The best buying opportunities are in markets not directly affected by the vote, such as the U.S. We may see some volatility stretch into Monday as China adjusts the yuan to these moves, but prices should be higher next week.
Federal Reserve Chair Janet Yellen did not give clear guidance on in her testimony before Congress, but did caution that slow economic growth might continue for the near future. The weekly mortgage application index rose 3 percent. Existing homes sales hit a 9-year high as buyers took advantage of lower rates. The Home Price Index rose another 0.2 percent last month. Overall, home prices are up almost 6 percent compared to a year ago. While oil inventories were down slightly on the week, there was a build in gasoline supplies, which is good news for summer driving. The number of Americans filing for first-time unemployment benefits fell to a near 43-year low. While analysts were expecting 270,000 new filings, the Labor Department reported 259,000 new claims. The flash PMI showed an improvement in the manufacturing sector, with new orders and hiring rising.
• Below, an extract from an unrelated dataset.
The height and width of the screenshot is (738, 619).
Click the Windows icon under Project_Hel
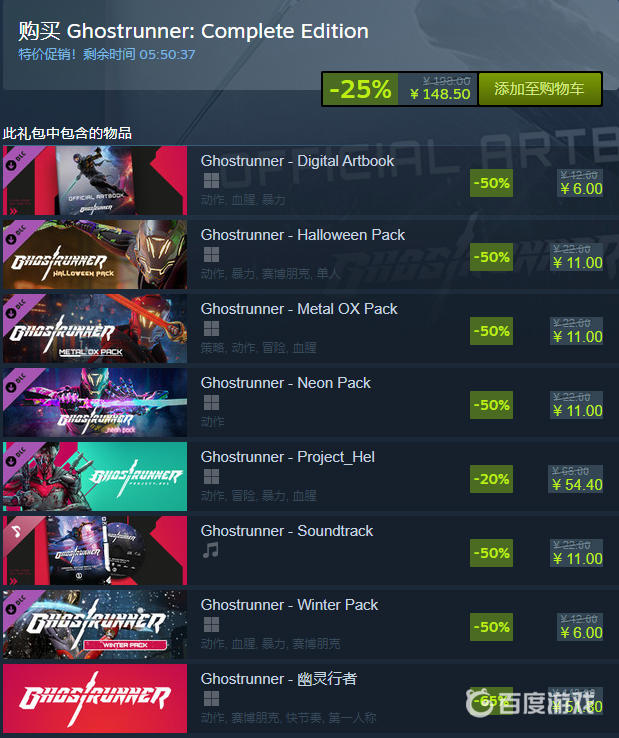(x=211, y=477)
Adobe Systems, FedEx, Bed, Bath & Beyond and BlackBerry reported earnings this week. San Jose-based software company Adobe Systems (ADBE) beat analysts’ expectations with earnings per share of $0.71 on revenues of $1.4 billion. FedEx (FDX) posted a quarterly loss. Although the company delivered EPS that beat the $3.28 estimate by 2 cents, cost adjustments associated with the firm’s pension and expenses related to the acquisition of Dutch company TNT resulted in a loss of $0.26 per share and unclear forward guidance relative to its pension costs and its TNT acquisition. Shares were sold as a result.
Bed, Bath & Beyond (BBBY) reported disappointing earnings Wednesday, but shares finished 1.5 percent higher following positive forward guidance. On Thursday, BlackBerry (BBRY) reported earnings per share of $0.00, which beat analysts’ expectations of a $0.08 loss. Its $424 million revenues missed consensus estimate. BBRY affirmed their full-year guidance and shares rallied on the news.